I tried to order a copy of Chuck Klosterman's Eating The Dinosaur yesterday from Waterstones. Everybody who reads stuff here at ZL needs to read Fargo Rock City by the man. It is, beyond any shadow of doubt, the best book about growing up a metal-head in the 80's ever written - or at least until Almost Human is finished. Bit of wishful thinking on my behalf there...
Anyway, he's written a fair few books now - all worthy of actually paying for and Dinosaur is his latest, but it's incredibly odd (or maybe I mean shit) that it will take three weeks for Waterstones to get this book in for me.
Let's square this up, Chuck Klosterman is the premier pop-culture writer on the face of the planet right now and that's not only my opinion. I can't buy his book anywhere off the shelf and I care about this stuff - so how is anybody supposed to get involved as a casual buyer? The answer is, you can't.

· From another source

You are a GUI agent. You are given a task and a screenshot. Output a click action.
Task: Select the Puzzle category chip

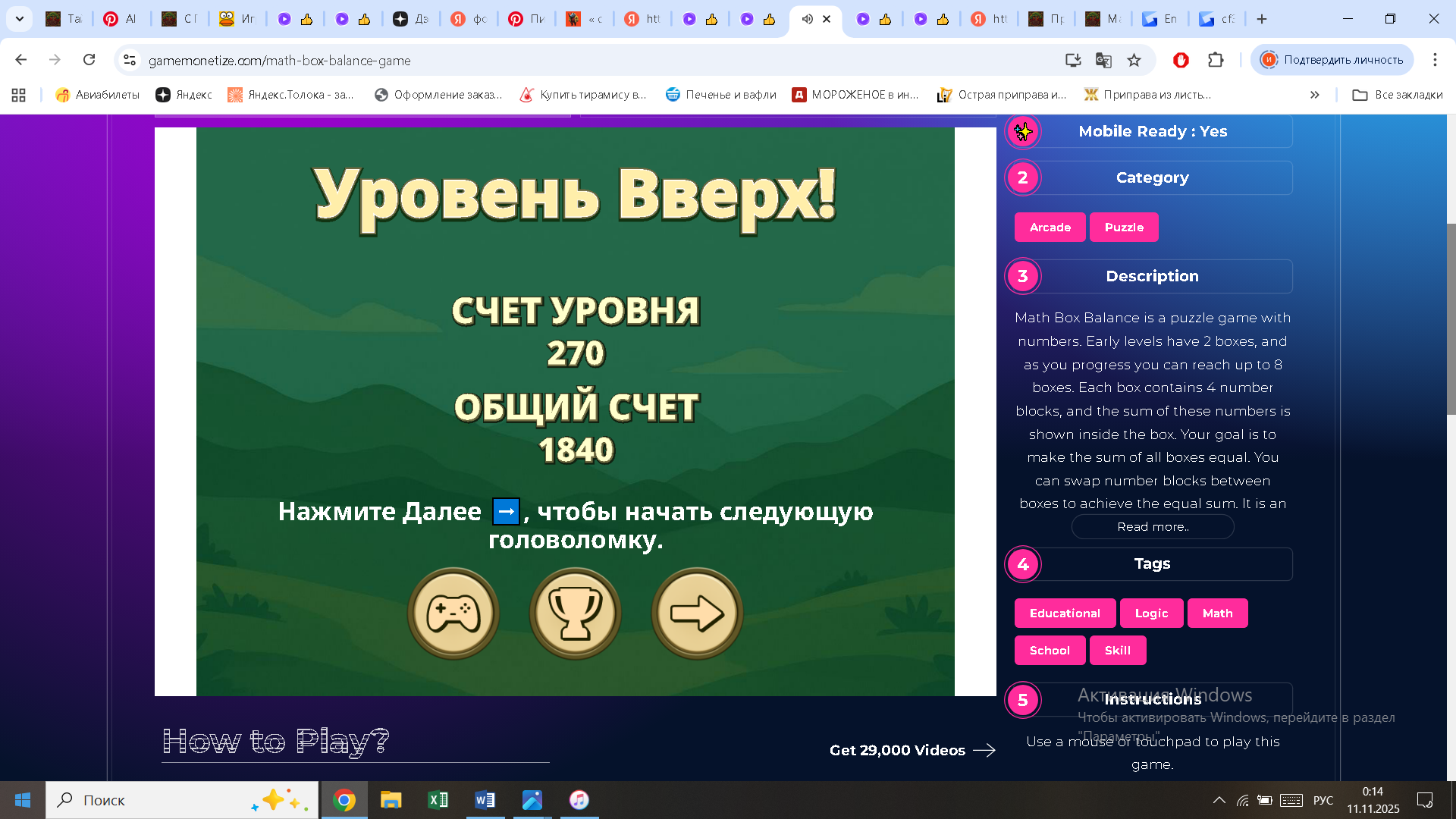tap(1124, 227)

In hardback, paperback or as an ebook that I can read RIGHT NOW that I would PAY FOR - I can't get it and therefore, I don't get it. I can actually get it on amazon, but I was in the mood to buy it there and then - and what casual browser has ever really discovered a chance purchase by scrolling through pages and pages at amazon?
Maybe it says more about the Waterstones system than Klosterman's publisher - but there are still lessons to be had here.

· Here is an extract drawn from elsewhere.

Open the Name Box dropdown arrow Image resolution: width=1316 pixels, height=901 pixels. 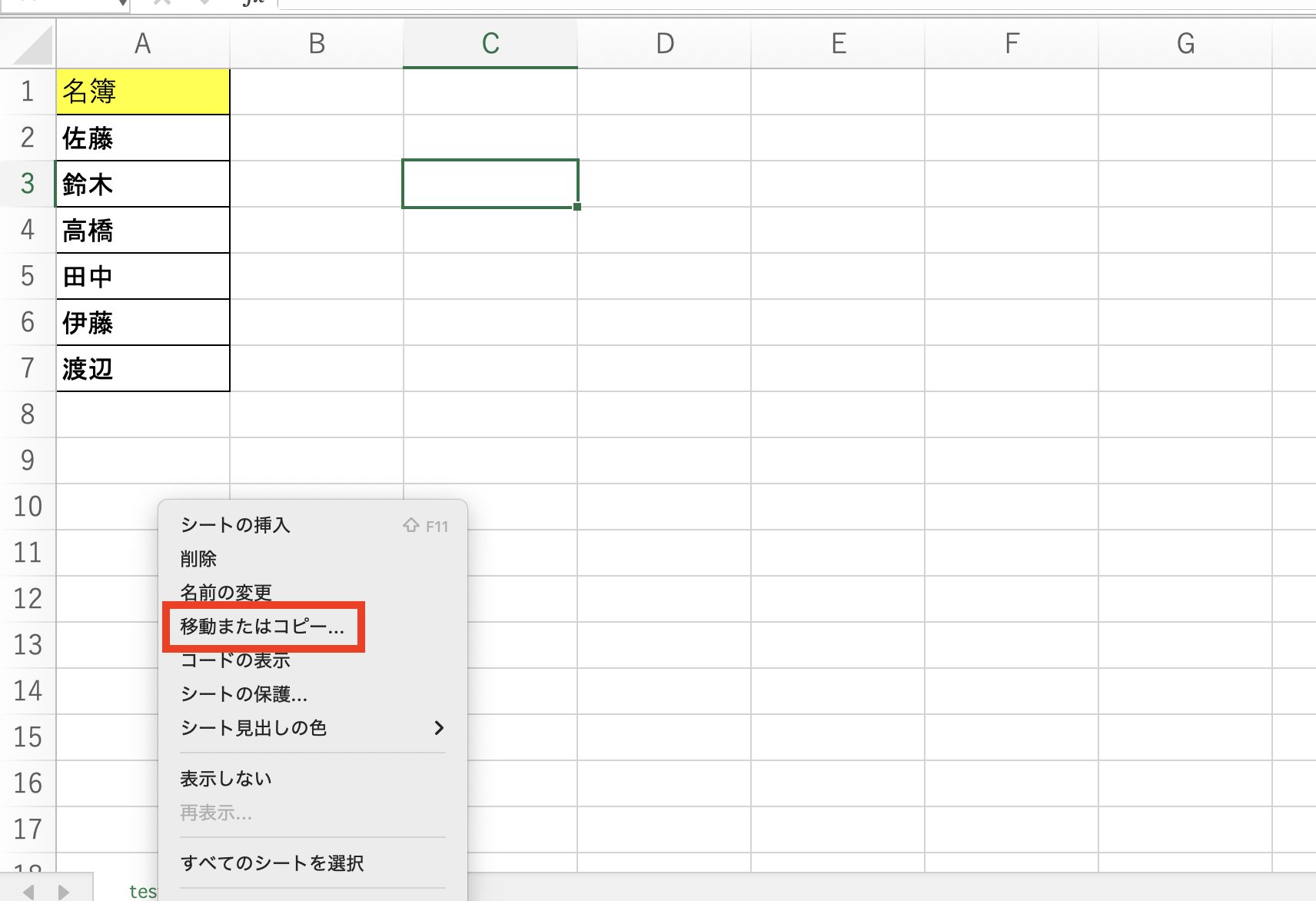point(123,5)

Seems to me that Klosterman would actually be more successful by self publishing and taking care of the distribution himself via some third-party web application - except I rather suspect he's too stoned to care, hence general lack of website or blog.
Note to self: don't get caught in the trap of ever thinking you - or any company that works with/for you - can coast it. You can't. Somebody will come up behind you steal your crown and beat your face into the dirt. I suppose this largely depends on whether you take the Keith Richards mentality of "fuck it, I'll just show up and do what I do best" or the Gene Simmons route, which is "let's do this bigger and better than the next guy - and then set fire to it - and then tell the world and his sister." Me? I think we know which camp I'm in.
Talking of which, my buddy Ray Van Horn out in Baltimore is going through the same shit-kicking bleakness that is hanging up your gloves in the music business that I went through. It's hard trying to do the right thing by bands you love simply because it doesn't pay - and like he said to me yesterday, all the great writers are getting canned/caned in favour of writers who will play "the game". It sucks but it's the way it is and it takes a wise man to know when he gets to that point. One of the prices you pay for having other "responsibilities" I guess. Heads up bro! For what it's worth, his recent blogpost on Destroyer is a classic.